Targeting emerging molecular alterations in the treatment of non-small cell lung cancer: current challenges and the way forward

摘要

Introduction: Driver molecular aberrations, such as EGFR and BRAF mutations, ALK and ROS1 rearrangements, play an important role in the oncogenesis of non-small-cell lung cancer (NSCLC). Overall, these molecular targets select about 20 of advanced nonsquamous NSCLC Caucasian patients who can be treated with the corresponding tyrosine kinase inhibitors (TKIs). Many novel driver mutations are being or have been investigated in NSCLC, with varying degrees of success and failure. These emerging molecular targets are responsible for both primary involvement in cancer growth and have acquired resistance to previous TKIs, and for which potential therapeutic strategies are under investigation.

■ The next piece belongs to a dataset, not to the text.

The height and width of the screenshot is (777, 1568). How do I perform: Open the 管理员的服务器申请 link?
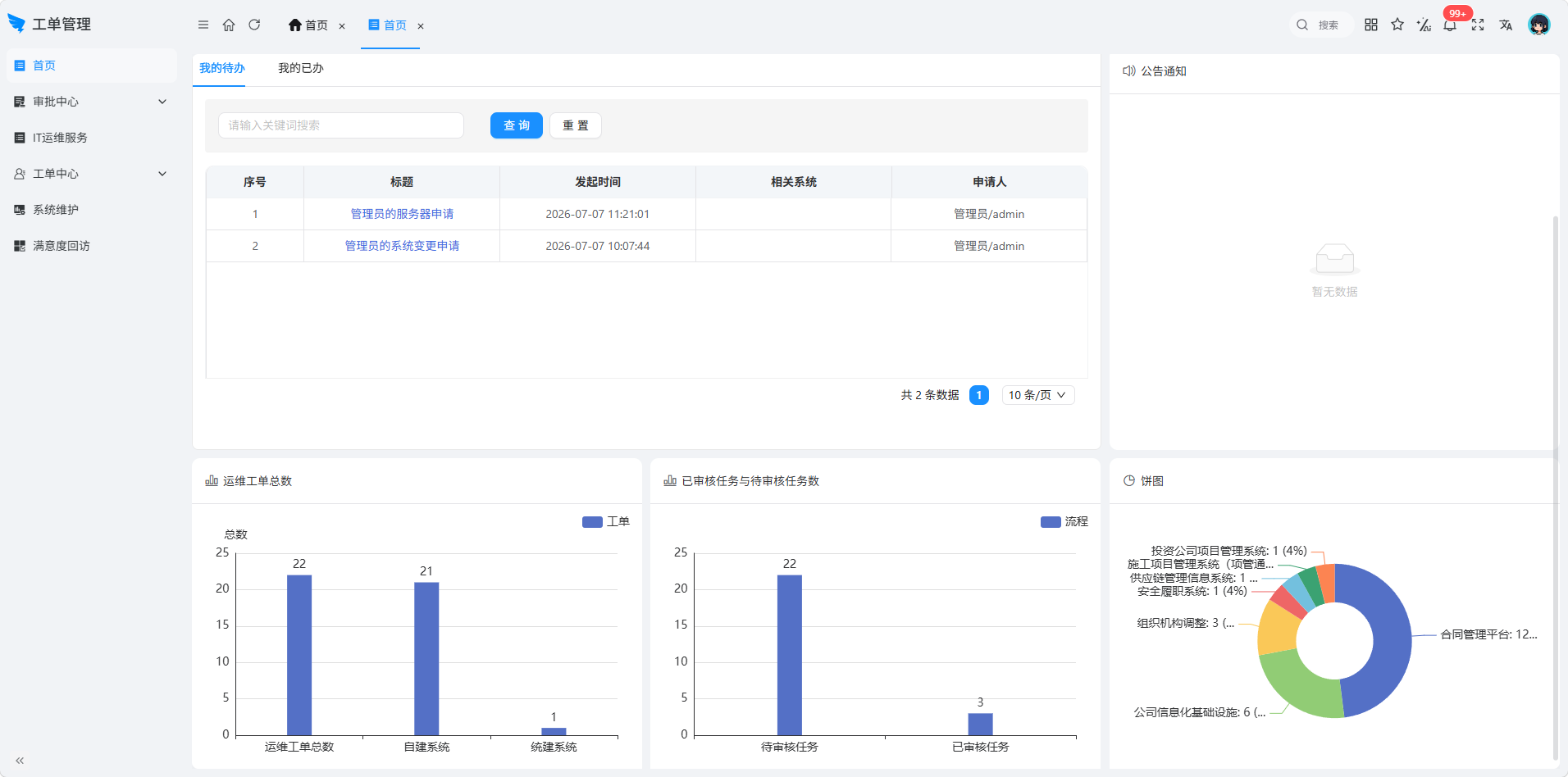pyautogui.click(x=402, y=214)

Areas covered: This review will focus on the main emerging molecular targets in advanced stage of clinical development for the management of advanced NSCLC. A systematic review of bibliographic databases for peer-reviewed research literature and of key meetings was undertaken in order to discuss these topics. Expert opinion: Many emerging driver mutations are being investigated in metastatic NSCLC. Defining the most appropriate methods of detection of molecular aberrations, focusing on their role in the mechanisms of intrinsic and acquired resistance within appropriate preclinical and clinical trials, are needed in order to improve therapeutic benefit for NSCLC patients.